(Dataset entries)

=======

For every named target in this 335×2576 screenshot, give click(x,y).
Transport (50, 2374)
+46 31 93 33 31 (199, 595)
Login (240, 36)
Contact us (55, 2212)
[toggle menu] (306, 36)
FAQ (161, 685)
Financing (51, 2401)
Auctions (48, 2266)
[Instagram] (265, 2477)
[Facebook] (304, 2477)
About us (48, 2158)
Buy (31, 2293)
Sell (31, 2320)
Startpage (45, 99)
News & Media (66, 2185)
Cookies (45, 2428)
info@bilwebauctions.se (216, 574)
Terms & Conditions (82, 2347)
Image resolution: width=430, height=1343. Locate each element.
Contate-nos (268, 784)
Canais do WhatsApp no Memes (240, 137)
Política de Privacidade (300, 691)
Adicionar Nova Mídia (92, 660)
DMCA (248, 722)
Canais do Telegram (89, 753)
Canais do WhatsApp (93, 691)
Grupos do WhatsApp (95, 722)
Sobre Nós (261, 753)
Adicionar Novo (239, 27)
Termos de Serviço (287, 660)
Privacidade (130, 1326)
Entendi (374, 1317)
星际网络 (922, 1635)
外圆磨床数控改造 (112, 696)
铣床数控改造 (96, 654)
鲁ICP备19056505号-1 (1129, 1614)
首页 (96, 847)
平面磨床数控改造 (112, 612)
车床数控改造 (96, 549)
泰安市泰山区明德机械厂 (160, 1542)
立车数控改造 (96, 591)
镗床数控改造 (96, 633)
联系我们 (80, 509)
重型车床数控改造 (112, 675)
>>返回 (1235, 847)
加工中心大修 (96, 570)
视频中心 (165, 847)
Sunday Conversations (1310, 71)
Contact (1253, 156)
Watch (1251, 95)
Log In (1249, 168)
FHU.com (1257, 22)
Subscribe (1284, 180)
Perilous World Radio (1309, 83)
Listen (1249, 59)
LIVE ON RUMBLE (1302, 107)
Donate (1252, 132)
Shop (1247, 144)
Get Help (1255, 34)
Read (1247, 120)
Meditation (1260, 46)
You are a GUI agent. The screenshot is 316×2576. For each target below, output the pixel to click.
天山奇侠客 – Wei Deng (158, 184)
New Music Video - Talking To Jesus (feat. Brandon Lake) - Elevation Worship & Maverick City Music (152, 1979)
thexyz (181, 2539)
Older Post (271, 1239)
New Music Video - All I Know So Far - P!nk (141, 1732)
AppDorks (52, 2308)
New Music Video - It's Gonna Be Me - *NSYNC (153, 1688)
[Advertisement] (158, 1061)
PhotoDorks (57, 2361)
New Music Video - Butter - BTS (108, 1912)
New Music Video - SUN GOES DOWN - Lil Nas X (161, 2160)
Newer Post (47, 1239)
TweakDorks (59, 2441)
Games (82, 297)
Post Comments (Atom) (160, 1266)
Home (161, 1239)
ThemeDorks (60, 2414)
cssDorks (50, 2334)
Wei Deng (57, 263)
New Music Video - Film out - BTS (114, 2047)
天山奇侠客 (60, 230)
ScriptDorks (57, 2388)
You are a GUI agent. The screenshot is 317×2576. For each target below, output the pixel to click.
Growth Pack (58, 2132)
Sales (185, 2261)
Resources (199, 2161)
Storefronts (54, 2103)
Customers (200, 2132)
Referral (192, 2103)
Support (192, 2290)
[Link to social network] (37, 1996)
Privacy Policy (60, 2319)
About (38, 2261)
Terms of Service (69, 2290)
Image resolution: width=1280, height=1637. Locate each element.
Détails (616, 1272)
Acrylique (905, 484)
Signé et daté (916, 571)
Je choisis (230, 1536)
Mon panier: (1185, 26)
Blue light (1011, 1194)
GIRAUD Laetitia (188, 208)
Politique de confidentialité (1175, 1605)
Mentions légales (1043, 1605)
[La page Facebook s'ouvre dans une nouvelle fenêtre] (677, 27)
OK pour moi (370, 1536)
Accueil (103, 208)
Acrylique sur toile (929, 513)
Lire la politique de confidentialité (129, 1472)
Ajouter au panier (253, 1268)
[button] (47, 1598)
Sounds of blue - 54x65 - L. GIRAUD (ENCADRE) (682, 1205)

=======

What the exercise asks: What is needed is an exact copy of the lines from the one containing "ScriptDorks (57, 2388)" through the last line of the records above, both included.

Answer box:
ScriptDorks (57, 2388)
You are a GUI agent. The screenshot is 317×2576. For each target below, output the pixel to click.
Growth Pack (58, 2132)
Sales (185, 2261)
Resources (199, 2161)
Storefronts (54, 2103)
Customers (200, 2132)
Referral (192, 2103)
Support (192, 2290)
[Link to social network] (37, 1996)
Privacy Policy (60, 2319)
About (38, 2261)
Terms of Service (69, 2290)
Image resolution: width=1280, height=1637. Locate each element.
Détails (616, 1272)
Acrylique (905, 484)
Signé et daté (916, 571)
Je choisis (230, 1536)
Mon panier: (1185, 26)
Blue light (1011, 1194)
GIRAUD Laetitia (188, 208)
Politique de confidentialité (1175, 1605)
Mentions légales (1043, 1605)
[La page Facebook s'ouvre dans une nouvelle fenêtre] (677, 27)
OK pour moi (370, 1536)
Accueil (103, 208)
Acrylique sur toile (929, 513)
Lire la politique de confidentialité (129, 1472)
Ajouter au panier (253, 1268)
[button] (47, 1598)
Sounds of blue - 54x65 - L. GIRAUD (ENCADRE) (682, 1205)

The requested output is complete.